Collected data entries:
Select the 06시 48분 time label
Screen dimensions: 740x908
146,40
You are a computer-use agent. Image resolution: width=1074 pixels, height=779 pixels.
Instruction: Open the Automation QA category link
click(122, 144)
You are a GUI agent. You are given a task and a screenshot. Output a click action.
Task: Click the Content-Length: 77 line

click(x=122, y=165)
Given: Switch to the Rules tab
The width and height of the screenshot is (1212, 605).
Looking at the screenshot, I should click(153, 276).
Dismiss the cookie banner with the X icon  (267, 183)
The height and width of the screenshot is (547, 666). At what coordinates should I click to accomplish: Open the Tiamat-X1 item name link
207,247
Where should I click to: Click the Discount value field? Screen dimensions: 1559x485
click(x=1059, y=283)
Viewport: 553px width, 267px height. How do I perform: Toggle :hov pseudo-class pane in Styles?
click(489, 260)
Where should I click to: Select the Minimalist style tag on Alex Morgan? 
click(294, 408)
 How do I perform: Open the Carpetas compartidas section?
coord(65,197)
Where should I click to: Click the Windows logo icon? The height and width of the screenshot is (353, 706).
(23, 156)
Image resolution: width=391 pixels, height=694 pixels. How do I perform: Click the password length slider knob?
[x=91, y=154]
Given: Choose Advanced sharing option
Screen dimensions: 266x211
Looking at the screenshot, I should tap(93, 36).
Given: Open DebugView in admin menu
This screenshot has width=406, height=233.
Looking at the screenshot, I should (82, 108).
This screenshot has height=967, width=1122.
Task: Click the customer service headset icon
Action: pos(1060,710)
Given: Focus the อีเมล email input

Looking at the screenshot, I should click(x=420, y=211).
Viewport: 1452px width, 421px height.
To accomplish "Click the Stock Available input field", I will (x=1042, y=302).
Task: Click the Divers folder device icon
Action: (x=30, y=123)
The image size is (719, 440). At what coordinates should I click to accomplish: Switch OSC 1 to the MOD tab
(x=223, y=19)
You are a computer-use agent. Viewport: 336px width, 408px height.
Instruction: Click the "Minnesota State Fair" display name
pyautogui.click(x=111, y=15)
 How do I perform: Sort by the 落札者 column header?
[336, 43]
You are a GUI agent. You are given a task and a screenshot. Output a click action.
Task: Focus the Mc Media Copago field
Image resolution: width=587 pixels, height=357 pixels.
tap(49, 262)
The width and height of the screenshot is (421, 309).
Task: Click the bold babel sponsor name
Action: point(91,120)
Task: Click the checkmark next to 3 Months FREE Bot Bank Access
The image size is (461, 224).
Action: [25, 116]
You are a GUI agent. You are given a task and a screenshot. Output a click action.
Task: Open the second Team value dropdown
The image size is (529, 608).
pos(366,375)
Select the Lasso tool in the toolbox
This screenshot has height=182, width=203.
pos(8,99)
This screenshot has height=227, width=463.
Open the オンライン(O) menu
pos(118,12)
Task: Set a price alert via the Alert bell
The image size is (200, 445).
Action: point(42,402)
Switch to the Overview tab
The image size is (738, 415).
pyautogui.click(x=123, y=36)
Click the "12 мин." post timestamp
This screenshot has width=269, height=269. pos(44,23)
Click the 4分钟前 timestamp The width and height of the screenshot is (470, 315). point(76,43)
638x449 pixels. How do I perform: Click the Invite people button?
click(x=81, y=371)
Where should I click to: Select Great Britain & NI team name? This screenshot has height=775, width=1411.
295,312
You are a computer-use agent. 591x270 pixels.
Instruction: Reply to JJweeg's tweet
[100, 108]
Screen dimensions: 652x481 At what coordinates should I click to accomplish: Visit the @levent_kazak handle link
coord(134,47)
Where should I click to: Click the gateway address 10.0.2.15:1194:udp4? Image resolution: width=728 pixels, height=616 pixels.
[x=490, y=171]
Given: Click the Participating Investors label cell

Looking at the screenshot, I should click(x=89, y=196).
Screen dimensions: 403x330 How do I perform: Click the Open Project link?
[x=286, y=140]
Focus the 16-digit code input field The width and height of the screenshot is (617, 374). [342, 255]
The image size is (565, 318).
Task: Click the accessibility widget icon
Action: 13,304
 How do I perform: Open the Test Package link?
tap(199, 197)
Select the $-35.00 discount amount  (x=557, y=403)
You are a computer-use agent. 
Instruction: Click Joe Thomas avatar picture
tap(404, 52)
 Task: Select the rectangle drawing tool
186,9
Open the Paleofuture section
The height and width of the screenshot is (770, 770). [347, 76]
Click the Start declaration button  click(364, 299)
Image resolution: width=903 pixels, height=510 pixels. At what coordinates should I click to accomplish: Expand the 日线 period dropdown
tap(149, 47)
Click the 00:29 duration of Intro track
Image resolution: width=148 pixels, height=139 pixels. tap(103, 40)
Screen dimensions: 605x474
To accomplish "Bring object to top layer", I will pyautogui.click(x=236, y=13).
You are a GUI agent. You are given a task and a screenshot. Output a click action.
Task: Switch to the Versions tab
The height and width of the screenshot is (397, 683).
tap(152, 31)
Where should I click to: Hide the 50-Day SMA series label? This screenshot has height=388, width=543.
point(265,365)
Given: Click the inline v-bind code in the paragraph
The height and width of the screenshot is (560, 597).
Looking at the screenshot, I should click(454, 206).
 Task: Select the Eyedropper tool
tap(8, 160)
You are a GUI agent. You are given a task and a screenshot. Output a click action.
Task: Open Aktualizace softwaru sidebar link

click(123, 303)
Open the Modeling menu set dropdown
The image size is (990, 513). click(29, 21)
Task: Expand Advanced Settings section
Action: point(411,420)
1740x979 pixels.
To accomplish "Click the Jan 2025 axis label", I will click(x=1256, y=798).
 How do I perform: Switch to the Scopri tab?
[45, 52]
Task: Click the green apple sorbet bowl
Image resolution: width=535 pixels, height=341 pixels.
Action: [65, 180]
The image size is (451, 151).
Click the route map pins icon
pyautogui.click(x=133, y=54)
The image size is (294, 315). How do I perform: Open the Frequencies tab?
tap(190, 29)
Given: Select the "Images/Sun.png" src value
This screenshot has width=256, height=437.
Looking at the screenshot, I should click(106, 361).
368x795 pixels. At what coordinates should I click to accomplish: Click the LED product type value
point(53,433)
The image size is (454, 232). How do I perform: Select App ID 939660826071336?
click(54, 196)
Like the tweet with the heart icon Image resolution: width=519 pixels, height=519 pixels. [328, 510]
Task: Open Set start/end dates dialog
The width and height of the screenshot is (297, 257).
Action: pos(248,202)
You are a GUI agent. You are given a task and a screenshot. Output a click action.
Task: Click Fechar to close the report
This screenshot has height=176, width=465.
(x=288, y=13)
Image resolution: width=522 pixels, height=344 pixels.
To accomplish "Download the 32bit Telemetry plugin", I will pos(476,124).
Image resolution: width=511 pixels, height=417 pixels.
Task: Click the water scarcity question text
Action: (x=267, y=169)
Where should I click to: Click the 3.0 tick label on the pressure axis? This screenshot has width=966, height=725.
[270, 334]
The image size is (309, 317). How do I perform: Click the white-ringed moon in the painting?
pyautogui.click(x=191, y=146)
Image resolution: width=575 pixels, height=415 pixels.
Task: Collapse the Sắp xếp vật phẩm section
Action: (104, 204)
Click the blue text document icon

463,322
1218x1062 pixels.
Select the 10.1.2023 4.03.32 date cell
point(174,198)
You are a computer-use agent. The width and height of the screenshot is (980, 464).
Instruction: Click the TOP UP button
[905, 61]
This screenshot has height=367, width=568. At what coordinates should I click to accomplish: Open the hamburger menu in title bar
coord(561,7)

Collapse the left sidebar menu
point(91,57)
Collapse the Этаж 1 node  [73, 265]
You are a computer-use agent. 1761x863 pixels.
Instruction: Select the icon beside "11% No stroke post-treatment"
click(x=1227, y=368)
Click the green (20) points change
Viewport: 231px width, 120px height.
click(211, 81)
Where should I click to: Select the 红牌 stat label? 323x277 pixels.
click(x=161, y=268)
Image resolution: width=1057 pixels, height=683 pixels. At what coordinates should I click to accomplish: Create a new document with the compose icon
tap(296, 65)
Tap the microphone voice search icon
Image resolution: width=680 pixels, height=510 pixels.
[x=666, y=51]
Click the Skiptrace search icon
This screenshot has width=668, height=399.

- **Try it**:
Send back an exact copy of only the lines from the line with "Given: Click the inline" up to and including the line with "Task: Click the green apple sorbet bowl" in the data above.

- **Solution to this exercise**:
Given: Click the inline v-bind code in the paragraph
The height and width of the screenshot is (560, 597).
Looking at the screenshot, I should click(454, 206).
 Task: Select the Eyedropper tool
tap(8, 160)
You are a GUI agent. You are given a task and a screenshot. Output a click action.
Task: Open Aktualizace softwaru sidebar link

click(123, 303)
Open the Modeling menu set dropdown
The image size is (990, 513). click(29, 21)
Task: Expand Advanced Settings section
Action: point(411,420)
1740x979 pixels.
To accomplish "Click the Jan 2025 axis label", I will click(x=1256, y=798).
 How do I perform: Switch to the Scopri tab?
[45, 52]
Task: Click the green apple sorbet bowl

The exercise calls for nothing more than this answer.